▶ WRITTEN REQUEST
Pull out every line of the rows below that contains the word "heart". Case counts.

_ _ _ _

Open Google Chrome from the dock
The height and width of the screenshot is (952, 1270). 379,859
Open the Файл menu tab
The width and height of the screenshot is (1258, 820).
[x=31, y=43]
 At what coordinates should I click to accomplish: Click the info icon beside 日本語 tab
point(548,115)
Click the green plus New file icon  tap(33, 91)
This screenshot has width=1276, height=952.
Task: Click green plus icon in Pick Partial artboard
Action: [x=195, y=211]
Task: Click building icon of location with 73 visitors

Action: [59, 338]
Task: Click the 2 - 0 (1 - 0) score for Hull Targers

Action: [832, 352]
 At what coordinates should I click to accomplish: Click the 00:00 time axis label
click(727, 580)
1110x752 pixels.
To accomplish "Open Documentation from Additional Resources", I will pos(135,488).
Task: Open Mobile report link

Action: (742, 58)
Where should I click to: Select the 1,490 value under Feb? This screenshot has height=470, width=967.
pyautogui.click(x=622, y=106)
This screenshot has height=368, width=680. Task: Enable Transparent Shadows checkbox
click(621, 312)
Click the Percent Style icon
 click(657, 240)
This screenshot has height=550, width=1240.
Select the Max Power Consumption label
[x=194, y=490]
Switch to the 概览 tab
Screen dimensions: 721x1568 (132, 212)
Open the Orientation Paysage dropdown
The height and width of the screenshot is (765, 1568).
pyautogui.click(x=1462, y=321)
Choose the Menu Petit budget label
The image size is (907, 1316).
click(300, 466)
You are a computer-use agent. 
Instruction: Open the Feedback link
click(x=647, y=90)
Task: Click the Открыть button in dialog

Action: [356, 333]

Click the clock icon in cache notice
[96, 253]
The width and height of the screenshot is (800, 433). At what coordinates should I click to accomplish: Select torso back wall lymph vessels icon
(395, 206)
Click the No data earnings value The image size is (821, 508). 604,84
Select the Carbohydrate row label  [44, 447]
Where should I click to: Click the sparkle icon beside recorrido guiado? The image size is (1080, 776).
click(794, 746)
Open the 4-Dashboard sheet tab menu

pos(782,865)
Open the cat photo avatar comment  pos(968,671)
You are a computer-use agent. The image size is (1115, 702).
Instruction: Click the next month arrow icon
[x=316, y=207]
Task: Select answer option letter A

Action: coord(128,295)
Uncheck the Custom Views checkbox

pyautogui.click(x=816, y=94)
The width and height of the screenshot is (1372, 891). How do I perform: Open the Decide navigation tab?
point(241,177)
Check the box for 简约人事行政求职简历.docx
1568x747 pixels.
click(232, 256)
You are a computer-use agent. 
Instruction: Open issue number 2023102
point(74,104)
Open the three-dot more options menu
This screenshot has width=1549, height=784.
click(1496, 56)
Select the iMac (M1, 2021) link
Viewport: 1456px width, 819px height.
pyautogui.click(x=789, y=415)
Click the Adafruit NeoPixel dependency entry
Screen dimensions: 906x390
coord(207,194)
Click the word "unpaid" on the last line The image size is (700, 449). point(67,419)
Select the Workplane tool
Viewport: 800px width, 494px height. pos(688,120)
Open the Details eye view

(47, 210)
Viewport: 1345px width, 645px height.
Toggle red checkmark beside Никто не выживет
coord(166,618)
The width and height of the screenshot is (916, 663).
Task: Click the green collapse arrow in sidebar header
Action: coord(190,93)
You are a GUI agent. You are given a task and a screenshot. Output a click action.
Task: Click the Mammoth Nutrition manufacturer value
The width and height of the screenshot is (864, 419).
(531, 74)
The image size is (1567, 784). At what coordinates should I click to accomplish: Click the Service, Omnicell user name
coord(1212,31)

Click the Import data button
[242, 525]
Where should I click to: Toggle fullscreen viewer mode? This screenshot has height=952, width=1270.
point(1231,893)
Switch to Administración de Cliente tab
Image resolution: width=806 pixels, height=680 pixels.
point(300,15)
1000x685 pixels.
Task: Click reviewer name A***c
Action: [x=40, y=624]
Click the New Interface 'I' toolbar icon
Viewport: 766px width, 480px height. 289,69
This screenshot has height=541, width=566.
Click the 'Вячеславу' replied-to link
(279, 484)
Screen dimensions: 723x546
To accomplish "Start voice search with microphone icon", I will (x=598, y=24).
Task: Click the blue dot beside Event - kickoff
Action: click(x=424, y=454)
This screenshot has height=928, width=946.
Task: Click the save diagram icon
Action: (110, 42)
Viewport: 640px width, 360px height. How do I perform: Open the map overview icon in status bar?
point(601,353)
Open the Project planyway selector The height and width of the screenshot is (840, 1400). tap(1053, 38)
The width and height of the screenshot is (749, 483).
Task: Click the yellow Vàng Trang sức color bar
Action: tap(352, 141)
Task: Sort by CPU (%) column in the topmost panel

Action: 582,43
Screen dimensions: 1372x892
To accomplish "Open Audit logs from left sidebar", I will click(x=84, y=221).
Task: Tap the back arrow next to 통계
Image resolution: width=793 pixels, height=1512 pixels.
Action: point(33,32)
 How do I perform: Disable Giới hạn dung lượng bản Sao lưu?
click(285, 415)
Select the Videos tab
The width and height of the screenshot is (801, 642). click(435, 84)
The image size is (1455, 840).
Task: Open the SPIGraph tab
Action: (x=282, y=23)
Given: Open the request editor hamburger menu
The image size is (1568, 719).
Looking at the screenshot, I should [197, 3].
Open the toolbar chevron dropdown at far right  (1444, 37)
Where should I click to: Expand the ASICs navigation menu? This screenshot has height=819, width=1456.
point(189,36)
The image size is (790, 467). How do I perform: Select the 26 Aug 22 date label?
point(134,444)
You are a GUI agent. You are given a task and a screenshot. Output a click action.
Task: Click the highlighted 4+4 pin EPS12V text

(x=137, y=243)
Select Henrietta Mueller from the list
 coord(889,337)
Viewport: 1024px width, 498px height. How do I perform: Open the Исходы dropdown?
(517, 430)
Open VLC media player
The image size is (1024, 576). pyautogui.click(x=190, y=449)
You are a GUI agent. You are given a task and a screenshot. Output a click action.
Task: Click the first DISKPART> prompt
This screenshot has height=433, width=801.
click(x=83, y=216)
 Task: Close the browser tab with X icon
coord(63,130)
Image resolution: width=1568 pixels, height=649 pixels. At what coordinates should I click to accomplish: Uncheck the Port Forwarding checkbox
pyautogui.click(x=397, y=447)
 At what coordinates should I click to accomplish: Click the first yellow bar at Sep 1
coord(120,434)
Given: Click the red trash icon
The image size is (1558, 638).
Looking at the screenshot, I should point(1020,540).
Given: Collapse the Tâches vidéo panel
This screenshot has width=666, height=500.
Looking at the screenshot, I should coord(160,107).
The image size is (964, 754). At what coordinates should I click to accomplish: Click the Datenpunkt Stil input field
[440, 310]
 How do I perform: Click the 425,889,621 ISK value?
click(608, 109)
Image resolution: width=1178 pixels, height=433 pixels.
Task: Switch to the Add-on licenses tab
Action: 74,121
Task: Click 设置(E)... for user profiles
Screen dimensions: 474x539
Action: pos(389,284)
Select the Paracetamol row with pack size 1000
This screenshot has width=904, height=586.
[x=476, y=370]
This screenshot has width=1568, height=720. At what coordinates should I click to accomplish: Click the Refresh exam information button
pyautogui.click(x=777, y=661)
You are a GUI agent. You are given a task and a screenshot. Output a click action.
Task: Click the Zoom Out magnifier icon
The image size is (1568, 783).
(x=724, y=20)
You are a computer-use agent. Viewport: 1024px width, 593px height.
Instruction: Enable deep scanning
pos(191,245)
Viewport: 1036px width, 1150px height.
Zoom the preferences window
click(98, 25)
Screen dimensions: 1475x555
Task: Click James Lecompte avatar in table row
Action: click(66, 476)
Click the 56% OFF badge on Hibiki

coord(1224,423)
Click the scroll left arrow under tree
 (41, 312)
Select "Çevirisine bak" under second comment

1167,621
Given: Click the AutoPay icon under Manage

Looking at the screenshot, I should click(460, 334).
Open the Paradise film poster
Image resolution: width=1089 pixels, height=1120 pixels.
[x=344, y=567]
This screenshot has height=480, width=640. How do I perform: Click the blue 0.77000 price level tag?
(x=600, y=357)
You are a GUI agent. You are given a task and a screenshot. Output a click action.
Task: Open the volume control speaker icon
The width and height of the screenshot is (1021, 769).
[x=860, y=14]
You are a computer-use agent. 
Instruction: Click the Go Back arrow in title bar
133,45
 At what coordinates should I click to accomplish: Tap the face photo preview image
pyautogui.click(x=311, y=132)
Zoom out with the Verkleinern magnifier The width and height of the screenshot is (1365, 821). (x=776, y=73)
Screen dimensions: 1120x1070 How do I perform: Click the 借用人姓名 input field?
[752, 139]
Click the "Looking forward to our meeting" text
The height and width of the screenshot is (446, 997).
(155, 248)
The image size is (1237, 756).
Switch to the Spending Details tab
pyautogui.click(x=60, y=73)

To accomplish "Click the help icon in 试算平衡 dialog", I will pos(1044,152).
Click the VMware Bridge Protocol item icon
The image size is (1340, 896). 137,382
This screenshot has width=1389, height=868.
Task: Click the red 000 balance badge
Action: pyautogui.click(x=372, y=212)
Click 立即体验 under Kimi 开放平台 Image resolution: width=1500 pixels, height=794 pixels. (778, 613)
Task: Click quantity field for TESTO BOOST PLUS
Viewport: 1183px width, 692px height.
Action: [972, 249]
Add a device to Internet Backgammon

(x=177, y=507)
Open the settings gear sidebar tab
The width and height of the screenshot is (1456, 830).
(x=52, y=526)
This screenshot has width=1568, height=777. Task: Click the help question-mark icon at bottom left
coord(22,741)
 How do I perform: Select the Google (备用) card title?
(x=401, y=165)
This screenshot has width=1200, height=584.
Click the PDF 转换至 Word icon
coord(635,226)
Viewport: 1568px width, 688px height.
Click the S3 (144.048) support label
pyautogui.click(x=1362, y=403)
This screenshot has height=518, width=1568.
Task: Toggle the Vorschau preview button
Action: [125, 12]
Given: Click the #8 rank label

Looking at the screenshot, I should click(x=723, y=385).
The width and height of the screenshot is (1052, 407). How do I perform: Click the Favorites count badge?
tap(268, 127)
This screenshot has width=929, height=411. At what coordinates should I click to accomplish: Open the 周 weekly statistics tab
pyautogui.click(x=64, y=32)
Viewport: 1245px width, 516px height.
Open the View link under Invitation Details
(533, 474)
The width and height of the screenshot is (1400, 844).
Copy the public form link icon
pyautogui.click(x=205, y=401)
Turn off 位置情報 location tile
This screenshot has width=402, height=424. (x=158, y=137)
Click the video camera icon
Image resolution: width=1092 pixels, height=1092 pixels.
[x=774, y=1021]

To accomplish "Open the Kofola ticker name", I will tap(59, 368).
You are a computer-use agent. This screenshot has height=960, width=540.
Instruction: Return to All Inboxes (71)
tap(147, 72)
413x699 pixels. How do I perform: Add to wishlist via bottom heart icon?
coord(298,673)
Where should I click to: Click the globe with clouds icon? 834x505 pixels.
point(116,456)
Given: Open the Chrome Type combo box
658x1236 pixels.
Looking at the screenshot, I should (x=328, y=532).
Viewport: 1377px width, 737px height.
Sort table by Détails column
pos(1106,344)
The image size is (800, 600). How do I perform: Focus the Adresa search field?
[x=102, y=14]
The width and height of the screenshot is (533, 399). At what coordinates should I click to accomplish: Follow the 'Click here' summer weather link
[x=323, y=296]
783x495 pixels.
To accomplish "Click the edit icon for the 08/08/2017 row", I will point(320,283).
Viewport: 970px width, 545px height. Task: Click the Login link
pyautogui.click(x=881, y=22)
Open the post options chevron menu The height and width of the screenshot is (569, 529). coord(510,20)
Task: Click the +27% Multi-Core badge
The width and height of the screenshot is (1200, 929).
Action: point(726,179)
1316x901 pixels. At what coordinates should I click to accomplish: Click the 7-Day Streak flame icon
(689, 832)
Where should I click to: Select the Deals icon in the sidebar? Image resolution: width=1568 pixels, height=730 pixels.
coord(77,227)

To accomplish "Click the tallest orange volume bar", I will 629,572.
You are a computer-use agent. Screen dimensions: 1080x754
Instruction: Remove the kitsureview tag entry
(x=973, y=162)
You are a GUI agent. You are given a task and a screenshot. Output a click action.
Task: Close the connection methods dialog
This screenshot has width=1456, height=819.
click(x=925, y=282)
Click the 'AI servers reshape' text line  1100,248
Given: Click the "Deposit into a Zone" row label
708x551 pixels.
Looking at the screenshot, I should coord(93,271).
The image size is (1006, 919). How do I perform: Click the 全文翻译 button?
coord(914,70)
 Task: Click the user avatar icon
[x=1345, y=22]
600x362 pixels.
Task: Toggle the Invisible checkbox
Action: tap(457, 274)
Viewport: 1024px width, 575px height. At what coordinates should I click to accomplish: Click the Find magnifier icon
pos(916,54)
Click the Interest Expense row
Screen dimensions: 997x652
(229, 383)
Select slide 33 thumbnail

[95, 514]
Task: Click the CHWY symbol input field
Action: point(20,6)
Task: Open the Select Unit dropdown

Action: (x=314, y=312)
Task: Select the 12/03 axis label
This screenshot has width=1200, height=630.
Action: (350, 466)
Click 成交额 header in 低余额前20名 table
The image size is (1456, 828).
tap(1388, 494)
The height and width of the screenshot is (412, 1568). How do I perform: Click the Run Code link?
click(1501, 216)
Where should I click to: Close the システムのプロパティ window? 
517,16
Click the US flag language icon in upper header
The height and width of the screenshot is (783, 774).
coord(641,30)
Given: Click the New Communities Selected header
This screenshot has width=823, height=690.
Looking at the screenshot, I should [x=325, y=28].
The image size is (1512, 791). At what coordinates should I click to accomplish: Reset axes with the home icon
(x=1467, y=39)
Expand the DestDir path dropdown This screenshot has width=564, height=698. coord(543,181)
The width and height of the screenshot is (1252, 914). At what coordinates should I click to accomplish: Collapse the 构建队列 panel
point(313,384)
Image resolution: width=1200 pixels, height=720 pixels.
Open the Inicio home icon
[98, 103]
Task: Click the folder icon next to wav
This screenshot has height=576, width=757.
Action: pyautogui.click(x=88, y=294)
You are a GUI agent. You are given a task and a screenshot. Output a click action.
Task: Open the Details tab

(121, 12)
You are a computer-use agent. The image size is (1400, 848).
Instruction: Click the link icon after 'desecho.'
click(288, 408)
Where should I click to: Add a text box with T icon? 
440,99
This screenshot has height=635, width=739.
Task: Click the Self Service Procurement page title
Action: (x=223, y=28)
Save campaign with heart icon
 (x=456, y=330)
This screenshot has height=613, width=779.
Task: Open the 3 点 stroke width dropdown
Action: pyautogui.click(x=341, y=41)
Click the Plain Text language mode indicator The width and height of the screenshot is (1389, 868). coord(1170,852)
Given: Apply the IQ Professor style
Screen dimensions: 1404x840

_ _ _ _

▶ RESULT OF THIS TASK
413x699 pixels. How do I perform: Add to wishlist via bottom heart icon?
Save campaign with heart icon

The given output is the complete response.